SHOULD THE COURT GRANT AN EXTENSION OF TIME FOR SERVICE AFTER TIME HAD EXPIRED?

  • In May 2013 the claimant made a without notice application to extend time for service of the claim form under CPR r7.6 or alternatively for an order dispensing with service of the claim form pursuant to CPR r6.16 .
  • An extension of time was granted on an ex parte basis.
  • The claim form was served and the defendant indicated that they would dispute jurisdiction.
  • However rather than disputing jurisdiction, the procedure prescribed in Hoddinott –v- Persimmon Homes Ltd [2008] 1WLR 806 they issued an application to set aside the ex parte order and strike out the proceedings.
  • At the hearing the claimant relied, without any real notice, on CPR 6.15 which provides that a court can order that the steps already taken to bring the claim form to the attention of the defendant constitutes good service.

WAS THERE A GOOD REASON TO AUTHORISE SERVICE BY ANOTHER METHOD? THE JUDGMENT AT FIRST INSTANCE 

The judge  at first instance held that there was no good reason to authorise service by another method for essentially three reasons:-

(1)    There has never been a difficulty about effecting service and it was not a case of a Defendant being evasive;

(2)    Where parties agree to service solicitor to solicitor it is wrong to go behind that agreement; and

(3)     It is wrong to allow a Claimant “to sidestep the rigours of CPR 6.16” by reliance upon CPR 6.15

However the judge had not been referred to the decision of the Supreme Court in Abela –v- Baadarani [2013] 1 WLR 2043 (which had been decided six weeks before the first instance case was heard) where guidance was given on the provisions of CPR 6.15.  Those principles have been considered in detail in an earlier post on this blog.

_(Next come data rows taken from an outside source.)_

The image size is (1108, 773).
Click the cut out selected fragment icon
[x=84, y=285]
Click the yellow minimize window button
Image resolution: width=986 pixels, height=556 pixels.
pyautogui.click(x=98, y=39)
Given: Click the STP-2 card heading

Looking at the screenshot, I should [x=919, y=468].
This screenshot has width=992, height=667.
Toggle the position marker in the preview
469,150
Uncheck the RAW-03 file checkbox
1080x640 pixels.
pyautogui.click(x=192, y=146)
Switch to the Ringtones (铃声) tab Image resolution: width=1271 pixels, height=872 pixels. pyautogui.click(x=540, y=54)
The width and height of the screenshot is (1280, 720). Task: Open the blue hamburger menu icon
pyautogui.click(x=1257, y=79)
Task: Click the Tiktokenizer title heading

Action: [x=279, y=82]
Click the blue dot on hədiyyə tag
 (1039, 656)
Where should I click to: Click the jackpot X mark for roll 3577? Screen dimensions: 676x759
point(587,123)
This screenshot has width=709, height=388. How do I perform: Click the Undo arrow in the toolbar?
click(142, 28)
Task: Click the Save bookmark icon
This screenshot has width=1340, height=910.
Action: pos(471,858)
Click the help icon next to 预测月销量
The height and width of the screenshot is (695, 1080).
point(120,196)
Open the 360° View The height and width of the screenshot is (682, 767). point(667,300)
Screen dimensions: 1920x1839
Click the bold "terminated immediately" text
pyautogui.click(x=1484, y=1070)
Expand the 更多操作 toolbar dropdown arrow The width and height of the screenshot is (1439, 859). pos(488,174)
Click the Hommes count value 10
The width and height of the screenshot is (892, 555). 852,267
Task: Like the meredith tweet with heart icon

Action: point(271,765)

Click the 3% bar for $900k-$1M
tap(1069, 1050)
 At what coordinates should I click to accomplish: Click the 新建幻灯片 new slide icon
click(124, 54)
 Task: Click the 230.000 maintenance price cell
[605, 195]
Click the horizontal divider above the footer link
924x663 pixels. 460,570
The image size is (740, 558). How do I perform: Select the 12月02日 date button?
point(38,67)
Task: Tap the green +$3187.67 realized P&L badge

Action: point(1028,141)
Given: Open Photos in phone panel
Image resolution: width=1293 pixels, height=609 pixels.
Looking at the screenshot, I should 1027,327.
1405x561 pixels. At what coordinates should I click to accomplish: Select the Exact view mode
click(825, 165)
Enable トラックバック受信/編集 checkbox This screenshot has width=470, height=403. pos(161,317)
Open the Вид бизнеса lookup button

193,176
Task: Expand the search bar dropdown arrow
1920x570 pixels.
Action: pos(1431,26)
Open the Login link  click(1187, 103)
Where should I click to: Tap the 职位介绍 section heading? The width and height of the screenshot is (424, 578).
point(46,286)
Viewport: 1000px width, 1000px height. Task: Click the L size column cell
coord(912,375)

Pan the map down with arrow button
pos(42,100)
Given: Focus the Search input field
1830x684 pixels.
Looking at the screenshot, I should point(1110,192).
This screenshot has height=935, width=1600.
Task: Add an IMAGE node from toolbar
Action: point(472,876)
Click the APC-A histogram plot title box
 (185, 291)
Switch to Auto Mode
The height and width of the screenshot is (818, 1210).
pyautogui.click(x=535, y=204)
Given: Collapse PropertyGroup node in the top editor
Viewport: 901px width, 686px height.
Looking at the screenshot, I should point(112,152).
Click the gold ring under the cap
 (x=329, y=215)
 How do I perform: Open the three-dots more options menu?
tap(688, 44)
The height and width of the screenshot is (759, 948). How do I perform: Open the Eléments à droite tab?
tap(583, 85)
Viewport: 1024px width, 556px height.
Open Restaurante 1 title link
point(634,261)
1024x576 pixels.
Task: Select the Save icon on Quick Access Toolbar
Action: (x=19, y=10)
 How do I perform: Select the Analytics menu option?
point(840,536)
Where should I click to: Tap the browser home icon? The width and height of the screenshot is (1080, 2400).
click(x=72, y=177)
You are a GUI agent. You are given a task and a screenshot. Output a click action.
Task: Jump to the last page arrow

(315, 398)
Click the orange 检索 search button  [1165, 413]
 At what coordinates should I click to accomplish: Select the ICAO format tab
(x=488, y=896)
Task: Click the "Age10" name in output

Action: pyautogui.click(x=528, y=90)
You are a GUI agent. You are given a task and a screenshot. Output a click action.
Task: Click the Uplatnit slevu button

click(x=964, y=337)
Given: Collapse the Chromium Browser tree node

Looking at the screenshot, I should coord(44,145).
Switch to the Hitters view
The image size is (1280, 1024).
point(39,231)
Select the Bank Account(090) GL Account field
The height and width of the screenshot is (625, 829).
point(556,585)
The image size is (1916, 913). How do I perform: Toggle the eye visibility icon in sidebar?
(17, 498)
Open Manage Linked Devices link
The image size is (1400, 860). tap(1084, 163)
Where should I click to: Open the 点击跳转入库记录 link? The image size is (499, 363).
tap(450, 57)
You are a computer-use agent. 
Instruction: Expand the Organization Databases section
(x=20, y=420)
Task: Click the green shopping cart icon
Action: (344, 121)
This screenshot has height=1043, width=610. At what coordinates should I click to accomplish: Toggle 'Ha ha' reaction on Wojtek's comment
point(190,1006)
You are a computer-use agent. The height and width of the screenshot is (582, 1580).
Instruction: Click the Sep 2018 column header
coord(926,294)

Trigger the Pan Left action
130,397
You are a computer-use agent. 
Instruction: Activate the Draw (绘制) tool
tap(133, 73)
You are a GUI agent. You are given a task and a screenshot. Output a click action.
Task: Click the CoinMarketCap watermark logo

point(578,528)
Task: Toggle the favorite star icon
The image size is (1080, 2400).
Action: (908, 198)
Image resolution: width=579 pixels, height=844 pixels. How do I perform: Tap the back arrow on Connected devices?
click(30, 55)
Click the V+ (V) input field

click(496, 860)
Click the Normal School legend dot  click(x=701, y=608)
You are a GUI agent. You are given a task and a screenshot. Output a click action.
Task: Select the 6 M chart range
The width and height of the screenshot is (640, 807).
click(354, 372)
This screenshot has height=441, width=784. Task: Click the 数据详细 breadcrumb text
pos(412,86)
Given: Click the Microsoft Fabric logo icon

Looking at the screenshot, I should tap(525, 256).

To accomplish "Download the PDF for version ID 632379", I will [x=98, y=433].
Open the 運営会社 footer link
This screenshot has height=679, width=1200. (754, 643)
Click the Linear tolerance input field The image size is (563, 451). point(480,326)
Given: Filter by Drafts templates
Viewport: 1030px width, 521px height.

THE APPEAL:  IF THE PROPER CASE WAS CITED THERE WAS A GOOD REASON

The Respondent accepted that the absence of consideration of Abela meant that the Court of Appeal should consider the matter afresh. The Court of Appeal considered:

  • The Court in Salford had made two errors.  Firstly purporting to serve the documents when asked not to do so; secondly failing to inform the claimant that service had taken place.
  • The claimant’s solicitors were ignorant of what the court at done. The criticisms that could be made of the claimant’s solicitors were “muted”
  • It was clear that the claimant intended to pursue the claim.
  • The defendant knew everything they needed to know about the claimant’s claim.
  • The correspondence , objectively viewed, gave the impression that the claim was acknowledged to be live.

Tomlinson LJ stated:

“In my view there is an overwhelmingly good reason to order under CPR 6.15(2) that the steps already taken to bring the Claim Form to the attention of the Defendants constituted good service.”

 SERVICE IS NOT WITH A SMILE

  • Claimants with service problems should remember 16.15(2) is a possible reserve argument.
  • Claimants with service problems should definitely read and know about Abela –v- Baadarani
  • This is the second case in recent weeks where administrative errors, sometimes major administrative errors, have been made by the courts.